══ Text block ══

True or False: Test Your CO Knowledge
Carbon monoxide (CO) is the leading cause of accidental poisoning deaths in the country. Do you know the facts about CO? Take this quiz to see. Having the right answers could save your life.
- If there is CO present in my home, I will be able to smell it or taste it.
- Small levels of CO in my home can't hurt me.
- Symptoms of CO poisoning are similar to the flu, but without a fever.
- Carbon monoxide can have long-term side effects.
- The most important part of CO detection is prevention.
- CO poisoning can be caused by gas appliances with loose connections.
- If I suspect CO poisoning, I should remain in my house and call 911.
- CO detectors have a lifespan.
- I don't need a CO detector in my house if I don't have gas heat.
- Just one CO detector is sufficient for any home.
- As long as I open a window or door, it's okay to run a gas generator in my garage.
- If I have a smoke detector, the alarm will go off if CO is present.
- FALSE - CO is called the “silent killer” because it is an invisible, odorless, tasteless gas. The only way to know if it could be a danger to you is to have a UL listed CO detector in your home. They are designed to sound an alarm before the CO level is high enough to present a hazard.

═══
══ Information given ══

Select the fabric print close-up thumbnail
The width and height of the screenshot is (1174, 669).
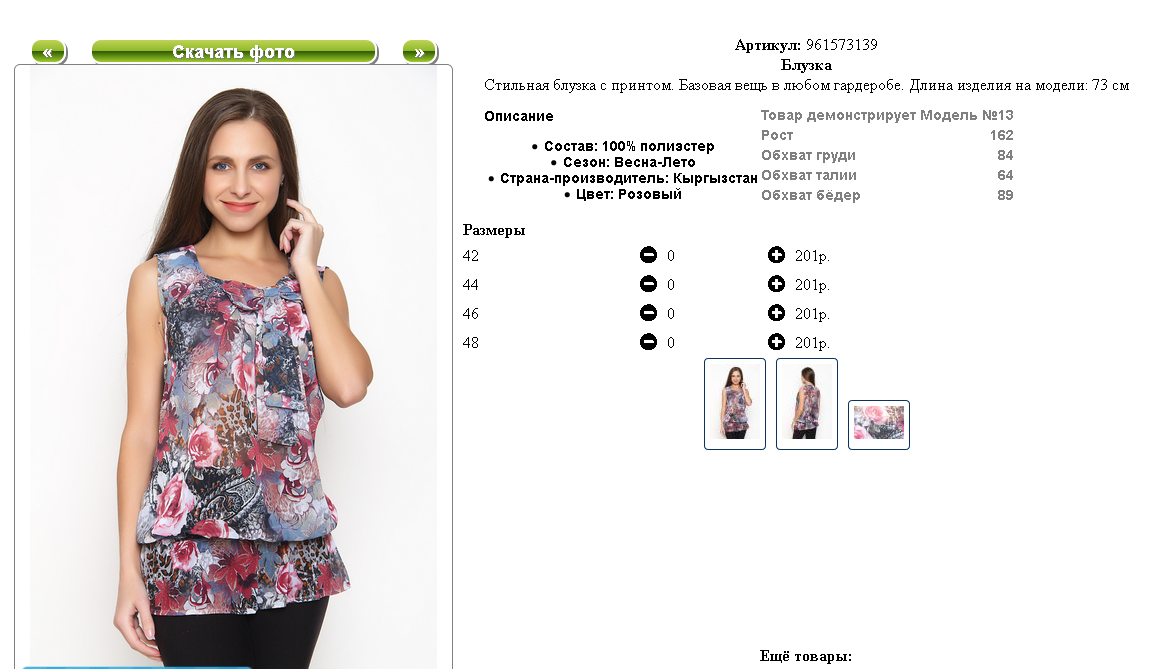(878, 424)
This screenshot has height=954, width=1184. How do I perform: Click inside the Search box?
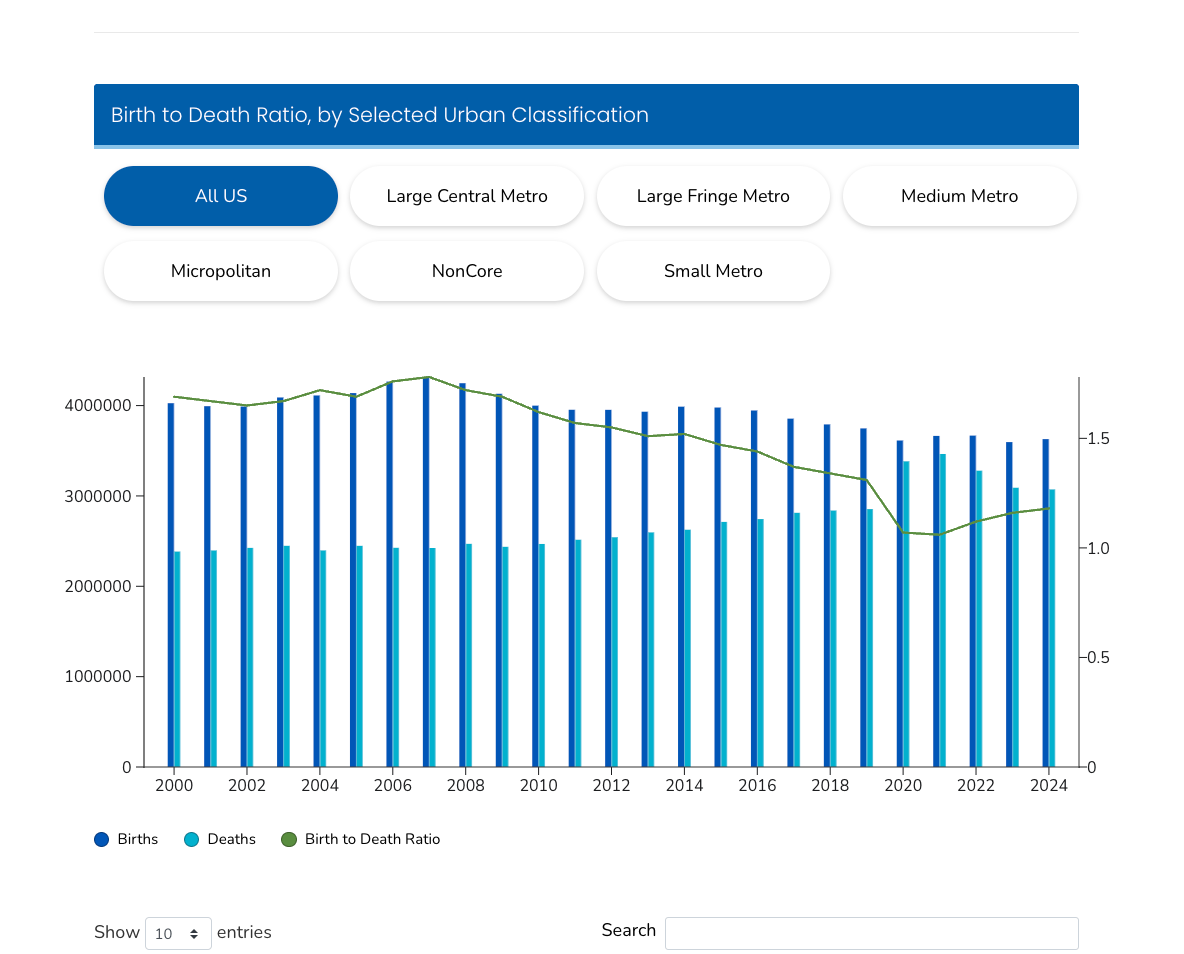[870, 933]
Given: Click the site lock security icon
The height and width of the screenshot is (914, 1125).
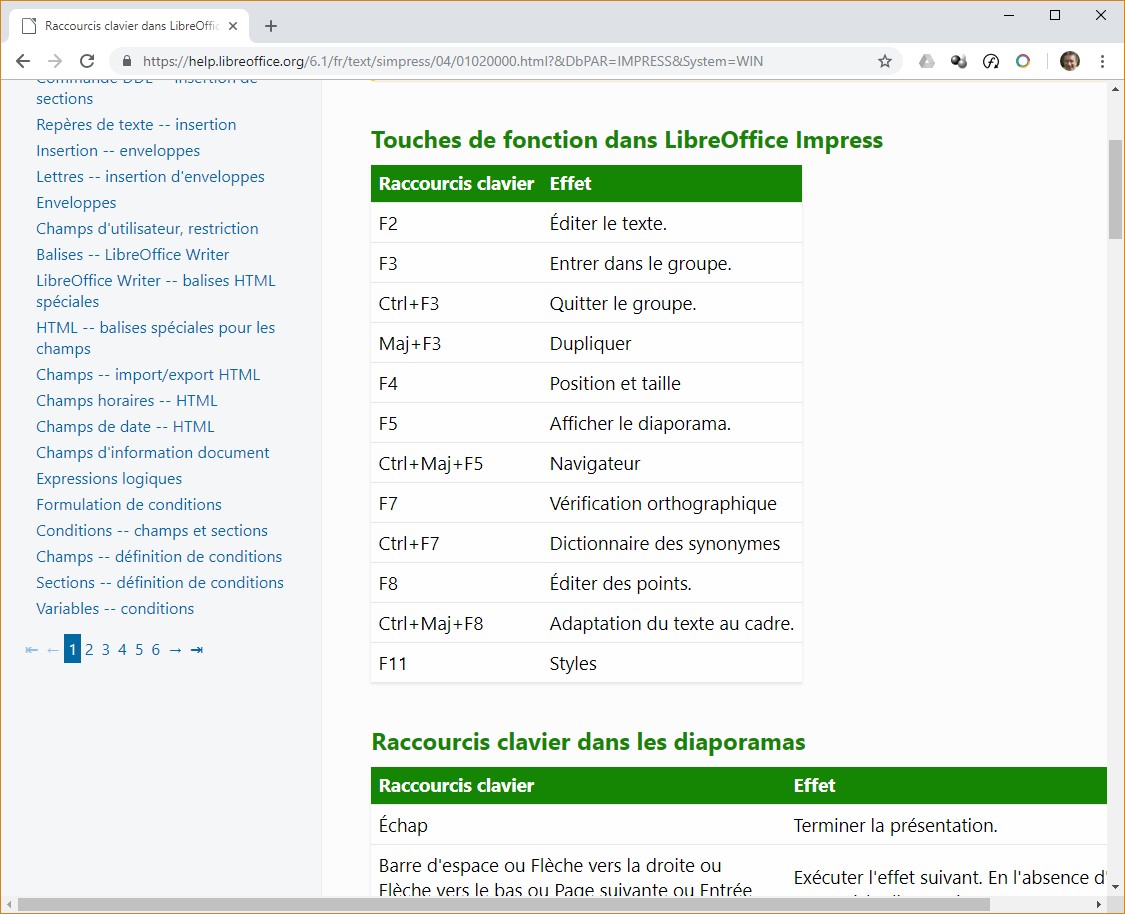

═══

• _Actions to take_
1. Translate this sentence from the CO quiz text into Spanish: "Having the right answers could save your life."
2. Reproduce the CO quiz text word for word, starting at "- If there is" and ending at "in my garage.".
The records were taken from a different source than the text.

• _Solution list_
1. Tener las respuestas correctas podría salvarle la vida.

2.
- If there is CO present in my home, I will be able to smell it or taste it.
- Small levels of CO in my home can't hurt me.
- Symptoms of CO poisoning are similar to the flu, but without a fever.
- Carbon monoxide can have long-term side effects.
- The most important part of CO detection is prevention.
- CO poisoning can be caused by gas appliances with loose connections.
- If I suspect CO poisoning, I should remain in my house and call 911.
- CO detectors have a lifespan.
- I don't need a CO detector in my house if I don't have gas heat.
- Just one CO detector is sufficient for any home.
- As long as I open a window or door, it's okay to run a gas generator in my garage.